No, you cannot go to jail for not paying your debts

One of Janice and Larry’s creditor’s has obtained a judgment against them. This couple have heard many collection stories and Janice is afraid the judgment creditor is going to garnish their wages, she thinks they may lose their jobs, or worse, that they might be put in jail. They are both relieved to hear there is no such thing as debtor prison.

Enforcement of a Judgment

If the debtor either cannot or will not pay the debt, the creditor has several possible courses of action to attempt to enforce the judgment. The creditor may choose either to garnish the debtor’s wages or bank account or to seize some of the debtor’s goods under an execution order.
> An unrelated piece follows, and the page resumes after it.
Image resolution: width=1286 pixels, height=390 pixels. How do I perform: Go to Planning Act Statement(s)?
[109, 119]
Wages or bank accounts may be garnished to satisfy a judgment debt. A wage garnishment is a court order that instructs an employer to pay into the courts trust account a predetermined percentage of the debtor’s wages. If a debtor has more than one garnishment order outstanding, the court will send them out one at a time. The debtor will not be taken by surprise, but will receive a statement from the court that the creditor has requested a garnishment with time to respond to the court. The debtor’s fate however, is not sealed in stone. Debtors can plead for a reduction in the amount deducted from his or her wages and can stop the garnishment if it can be shown that steps are being taken to handle the debt problems. Sometimes, when more than one creditor has obtained a judgment against a debtor, the court may divide the funds collected by each garnishment order among the creditors, rather handle the claims sequentially.
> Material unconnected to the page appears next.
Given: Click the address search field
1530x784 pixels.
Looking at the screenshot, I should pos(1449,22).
Garnishment is governed by a number of regulations, including some that exempt certain persons, some that exempt a portion of wages, and some that protect employees from being dismissed when their wages have been garnished.

Contrary to what some debt collectors have told my clients, income from income assistance or social security programs, employment insurance, or old age security is exempt from garnishment. However, upon deposit into a bank account those funds could be seized. Provincial laws specify what proportion of wages may be garnisheed: 70 to 80% of gross wages may be exempt and that proportion can be increased if the debtor can persuade the court of need. An employer that receives a garnishment order may wish to dismiss the employee but provincial laws are in place to attempt to prevent this.
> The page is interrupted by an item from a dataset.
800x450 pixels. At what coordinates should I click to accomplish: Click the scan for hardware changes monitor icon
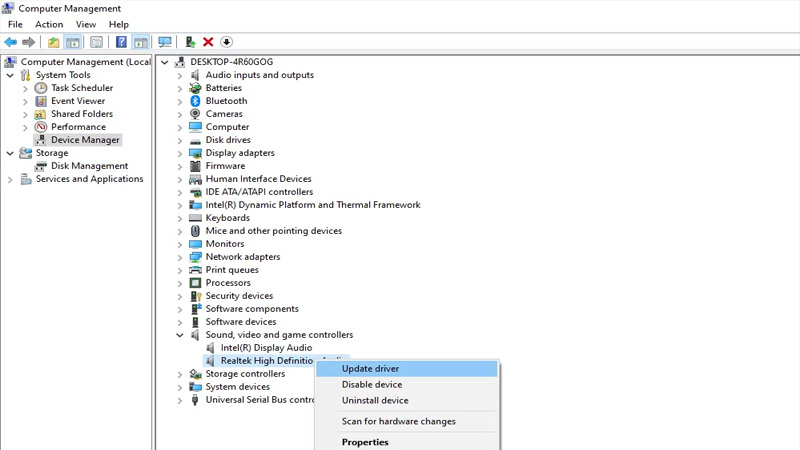[164, 42]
Homeowners can receive a garnishment order with regard to temporarily employed trades people who have outstanding judgment debts.

A bank account garnishment can be taken to obtain money from a debtor’s account to satisfy a judgement debt. As with a wage garnishment, the process for doing this is initiated through the court, one difference is that a bank garnishment order may take 100% of an account balance to satisfy a debt. Bank account garnishments are sometimes used to collect debts from persons that have no other means of paying the debt.

Demand on third party

A demand on a third party may be issued by the federal government for debts incurred against the federal government (such as income tax arrears and employment insurance benefits overpayments). The demand on a third party is like a garnishment in many ways, but it does not require a court order and it allows attachment (seizure) of a larger share of income. In the case of a self-employed individual, a demand on a third party may be issued against the person’s bank account.

Family court garnishment

Whenever payments on a maintenance order are not kept up to date, the family court can issue an attachment on wages, or family court garnishment, that has a continuing effect, similar to a demand on a third party. Again, these are circumstances under which the percentage of the person’s wages that can be attached may exceed the limits set under provincial wage legislation.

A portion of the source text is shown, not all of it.